Photo source: Beebom
OpenAI has launched its Advanced Voice Mode (AVM) for a wider range of paying ChatGPT users. The AVM enhances conversational interactions and is initially available to Plus and Teams subscribers, with Enterprise and Edu customers gaining access next week.
The AVM now features a redesigned blue animated sphere and introduces five new nature-inspired voices: Arbor, Maple, Sol, Spruce, and Vale, bringing the total to nine.
Notably absent is the Sky voice, which was removed following controversy over its similarity to Scarlett Johansson’s voice from the film “Her.” Moreover, the video and screen-sharing capabilities introduced earlier are not part of this rollout, and OpenAI has not provided a timeline for their availability.
OpenAI claims improvements in accent recognition and smoother conversations since the alpha testing phase. Customisation options like Custom Instructions and Memory are also being expanded within the AVM. However, the feature is not yet available in several regions, including the EU and U.K.
The voice capabilities of the new GPT-4o model are strikingly human-like. OpenAI claims that the model can also perceive and react to users’ emotional cues, which enhances the interaction experience.
Using the advanced voice mode has proven to be an entertaining experience, as the ability to interrupt responses adds a sense of control and reduces the frustration often associated with virtual assistants. The voice’s intonation is nearly perfect, and its ability to pause thoughtfully or laugh at its own jokes creates an immersive experience.
To utilise the new feature in the ChatGPT app, make sure you have the latest version installed and that OpenAI has enabled access for your device. After launching the app, you will receive a notification when the feature becomes available.

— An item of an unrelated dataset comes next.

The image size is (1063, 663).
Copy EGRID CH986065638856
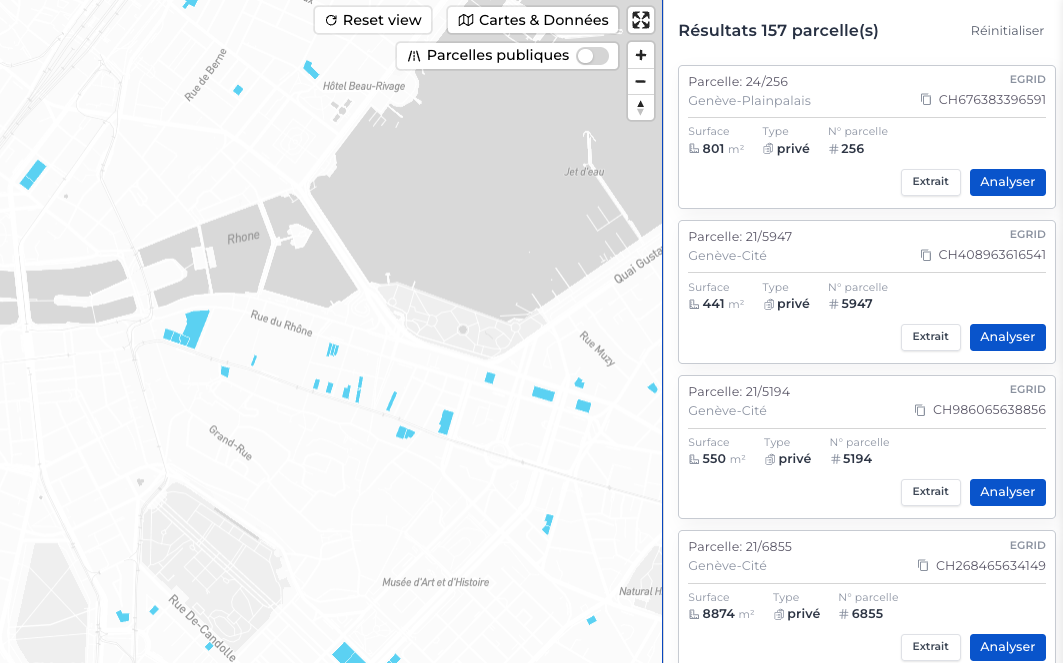920,410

To start, create a new chat by swiping right or tapping the two-line icon in the top left corner. Look for the sound wave icon next to the message field, tap it, and ensure your sound settings are activated. Once you begin speaking, a brief sound will indicate that the app is ready to respond. While OpenAI has made improvements in accent recognition and conversation speed, users may experience occasional audio interruptions.
The AVM allows for interactive experiences such as storytelling or language practice, but it does come with limitations. Users on Plus and Team subscription tiers will encounter a daily usage cap for this feature. Transitioning between text and voice modes is not possible, as stated on OpenAI’s help page. Therefore, while users can enjoy various functionalities of the voice mode, they should be aware of these restrictions to manage their expectations effectively.
The accuracy of responses in the AVM still needs improvement. Some replies were helpful, but overall conversations were often lacking, with the chatbot occasionally stopping or responding late.
Additionally, the detail in responses did not match that of the text version. For example, when I asked for nearby restaurant recommendations, the chatbot veered off-topic before suggesting a certain place, requiring multiple redirections from me. Although ChatGPT’s voice capabilities offer a more engaging experience than assistants like Siri, they still fall short of the effectiveness found in text interactions.